Nadarajah et al.27 evaluated the sensory acceptability of cooked ground beef patties containing different levels of mustard flour used as source of AITC to kill Escherichia coli O157:H7 inoculated in the samples. The results of the sensory evaluation showed that there were no significant differences in the acceptability of meat treated with 5% or 10% mustard flour. However, panelists could distinguish untreated controls from mustard treatments, but considered the mustard‐treated meat to be acceptable. The application of gaseous AITC (1.34–6.70 mg L−1) on gilthead sea bream (Sparus aurata) fillets yielded a distinct but pleasant flavor and contributed to a 8‐day extension of product shelf life.28
Chacon et al.29 evaluated the acceptability to consumers of dry fermented sausages treated with AITC to reduce E. coli O157:H7 contamination. Sausages containing 500 µL kg−1 AITC were considered acceptable although spicy by panelists.
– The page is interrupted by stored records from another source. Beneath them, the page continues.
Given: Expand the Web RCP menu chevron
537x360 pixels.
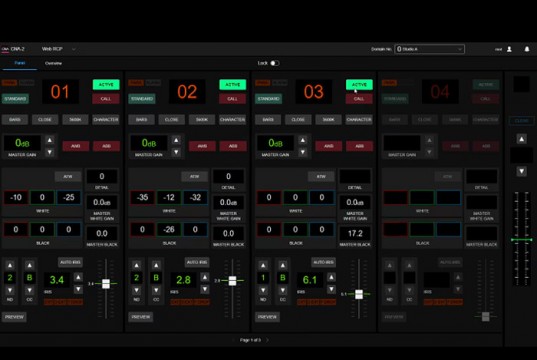Looking at the screenshot, I should point(74,49).
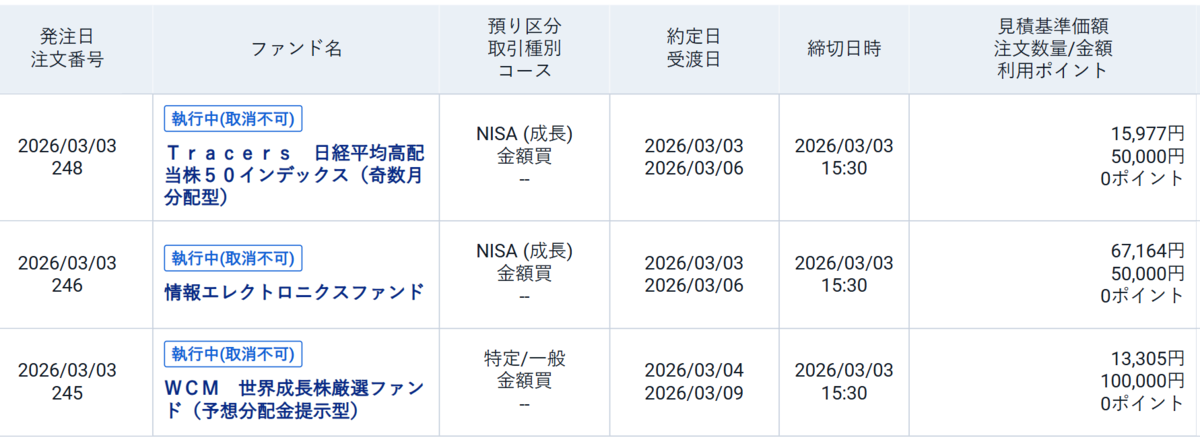Open the Tracers 日経平均高配当株50インデックス fund link
This screenshot has width=1200, height=446.
tap(295, 176)
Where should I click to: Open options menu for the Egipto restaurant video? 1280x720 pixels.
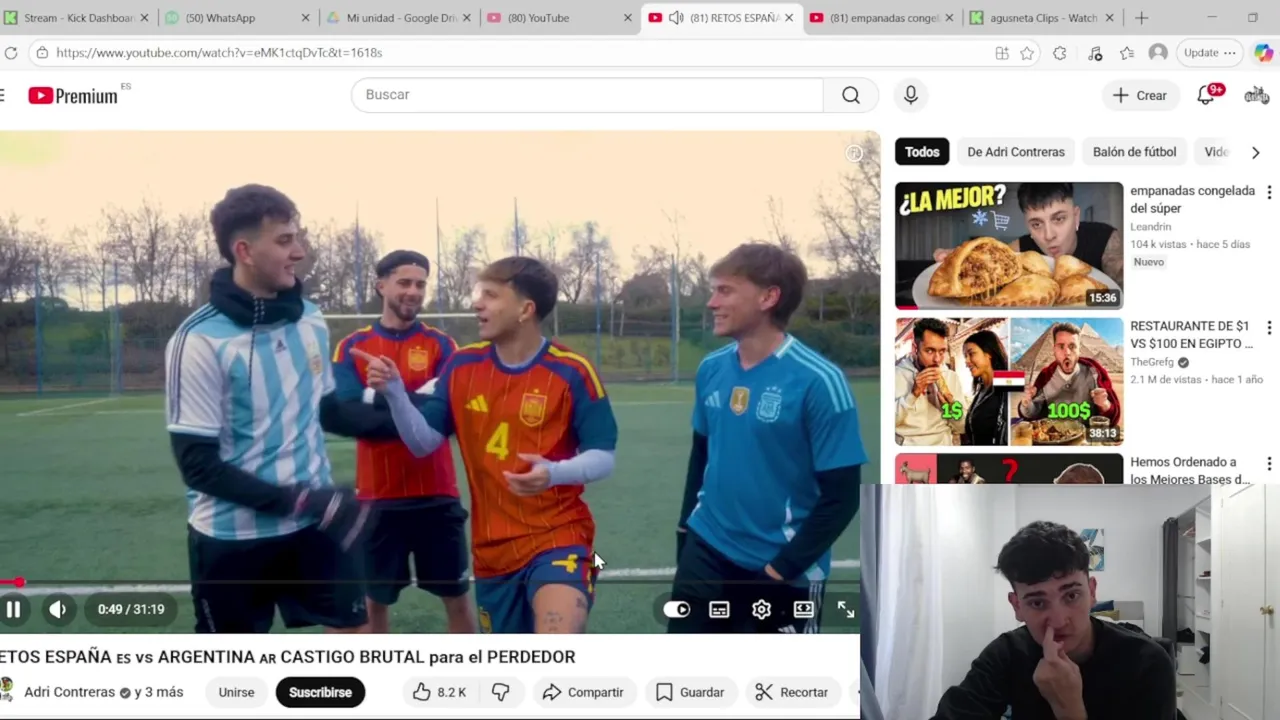click(x=1269, y=328)
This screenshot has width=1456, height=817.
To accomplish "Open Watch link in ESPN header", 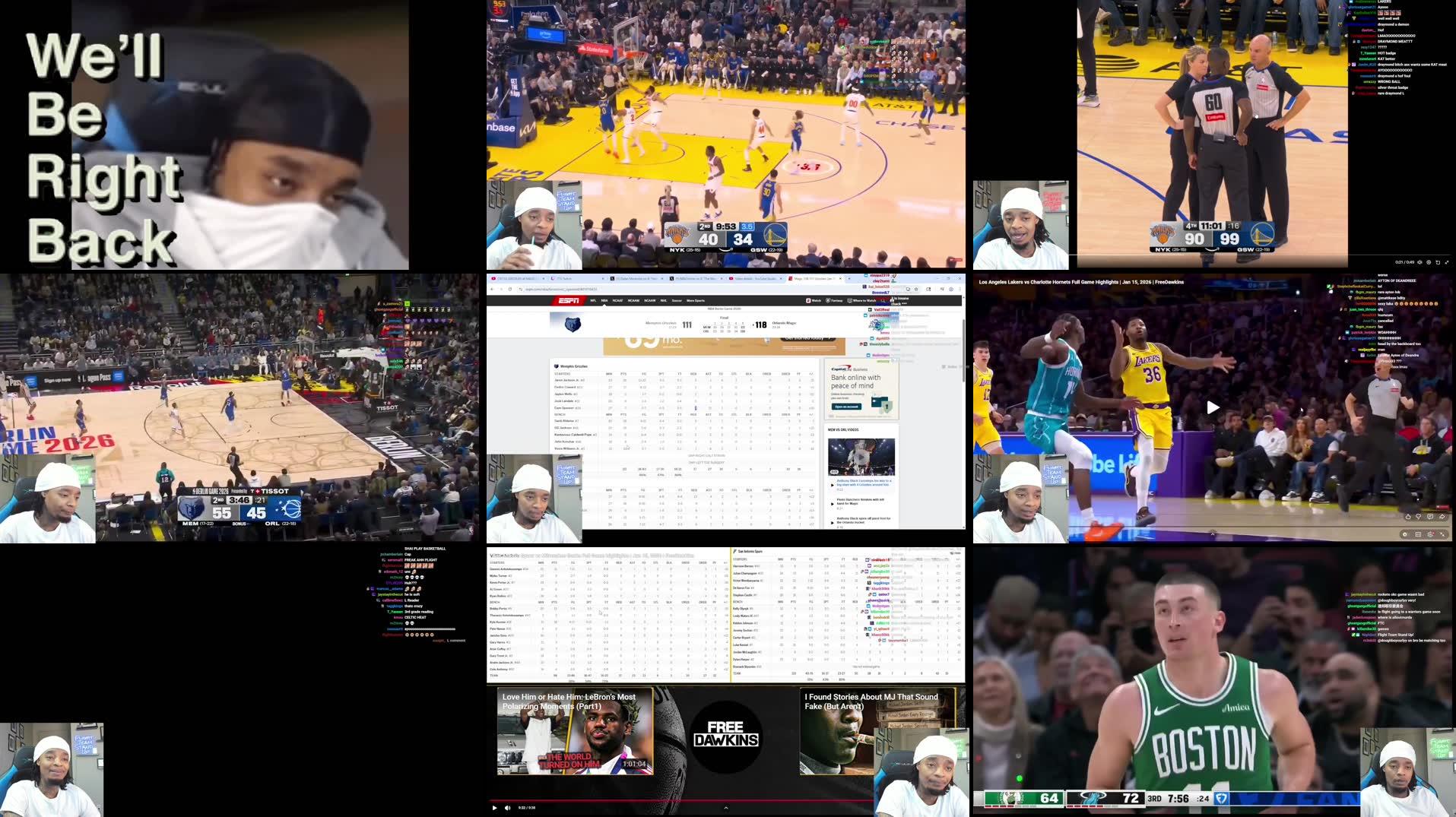I will click(x=814, y=301).
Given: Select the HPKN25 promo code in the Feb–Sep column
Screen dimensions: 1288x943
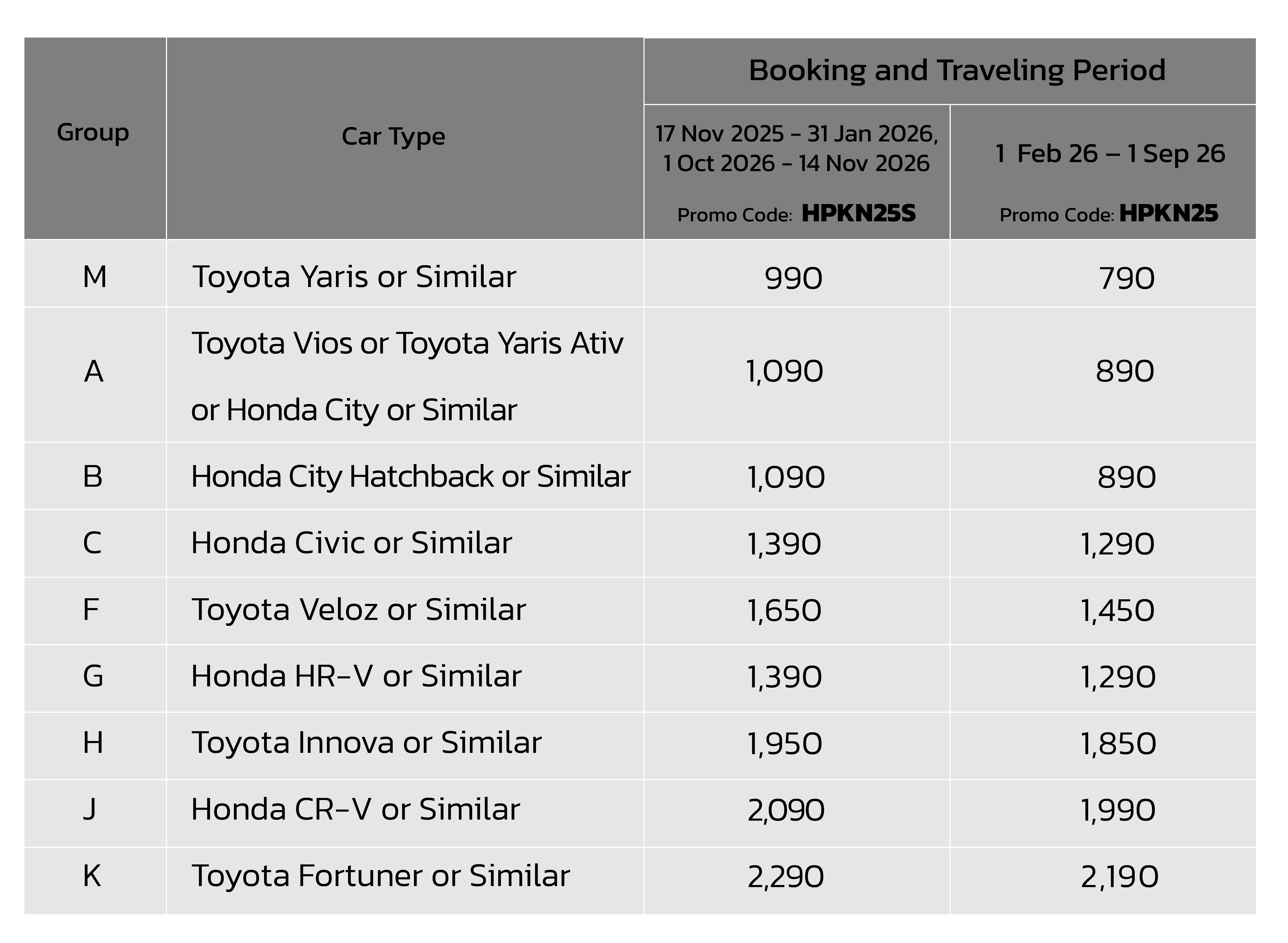Looking at the screenshot, I should 1168,214.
Moreover, gaseous AITC has also been applied in bread to avoid mold growth and the volatile compound was only recognized at concentrations higher than 2.4 µL L−1 (gaseous phase) in rye bread and 1.8–3.5 µL L−1 in hot dog bread.23
CONCLUSION
Gaseous AITC at ≥0.5 µL L−1 combined with RH = 85% could completely inhibit the growth of A. parasiticus and AFs production, while at RH = 95% total inhibition was achieved only with 2.5 µL L−1. These results confirmed the potential of this compound to be used to preserve foods against fungal spoilage by inhibiting mycotoxin synthesis. Furthermore, it was demonstrated that combination of AITC with hurdle technologies, such as environmental humidity reduction, can further enhance its efficiency, generating economically viable solutions for families that work on the harvest of Brazil nuts. Once harvested, nuts could be stored in bags and fumigated with small doses of AITC to prevent the growth of Aspergillus parasiticus and, probably, other fungal species for long periods of time. This could help to avoid aflatoxin contamination in Brazil nuts and, consequently, improve safety standards for its exportation. Finally, sensory characteristics of nuts are not altered even when 2.5 µL L−1 AITC was used, and this level could be used as a starting point to evaluate the effect of gaseous AITC to avoid mold growth in Brazil nuts in a pilot scale.
ACKNOWLEDGEMENTS
The authors would like to thank the Brazilian National Council of Research (CAPES/CNPq Project 400896/2014‐1, CNPq Project 304299/2015‐4), the Generalitat Valenciana (GV‐2016‐106) and the Horizon 2020 Framework Program (MycoKey “Integrated and innovative key actions for mycotoxin management in the food and feed chain” GA 678781) for funding this research.